Additional steps in the A.A. program instruct and encourage the individual to take actions, both practical and spiritual, to facilitate the recovery process. Expansion of personal awareness, acceptance of personal responsibility, and sharing the program with others all serve to reinforce and integrate the process which the recovering person has made. Recovery is seen as being a life-long process which must be protected at all times. There is no ” cure” for addiction to alcohol, only an ongoing program of recovery.
A number of features of A.A. make it especially appropriate for elderly people. First, it’s free. Given limited funds and weak Medicare or other insurance coverage A.A. represents an appealing alternative. Moreover, all the gold in Fort Knox cannot buy the support and commitment which is given freely by A.A. members. In A.A. you “work your program” with the help of a sponsor – a person who has “good sobriety” and who understands how the A.A. program works. Usually, these sponsors agree to be available 24 hours a day to assist you in case of crisis. Also, many A.A. meeting rooms are always open and this safe haven can be used by those who need it.
The support provided by A.A. goes beyond sponsorship in “working the program.” It includes the provision of a sense of belonging, of being part of a group. This sense of connectedness can serve as a powerful antidote to the loneliness and isolation which is common among the elderly. If you need a ride to a meeting, someone will provide it – freely. Also, you can travel to just about any part of the country and many parts of the globe and you can find an A.A. meeting, a safe haven, a place where you know you will be welcome. You can’t buy this.

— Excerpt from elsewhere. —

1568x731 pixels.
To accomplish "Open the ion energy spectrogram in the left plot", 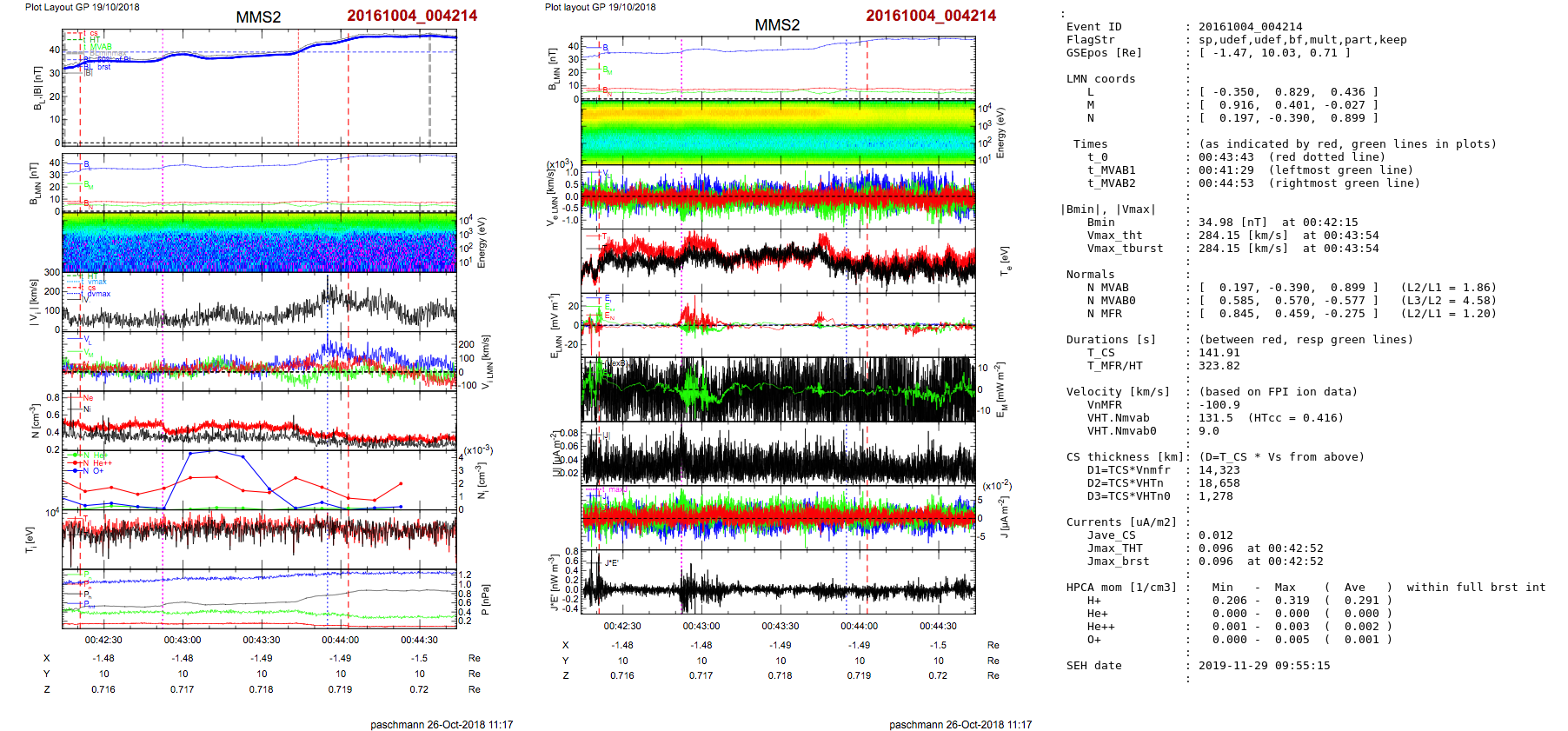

In closing, it should be noted that A.A. is not the “answer” for all people – nor does it claim to be. Some alcoholics stop drinking with no assistance whatsoever but they are the minority and it is questionable whether their psychological and spiritual growth continues merely because they are abstinent. Some alcoholics find that they want or need psychotherapy or medical treatment for other psychological problems. Sometimes A.A. is only the beginning of the recovery process but it is the best program I know of and no one can argue about its cost effectiveness. If you really want to be helpful to elderly alcoholics, learn about A.A. Get a copy of Alcoholics Anonymous, get a copy of a “Where and When” booklet so you know the location and times of local meetings. Find out if there are any meetings in your area especially for older adults. Share what you learn.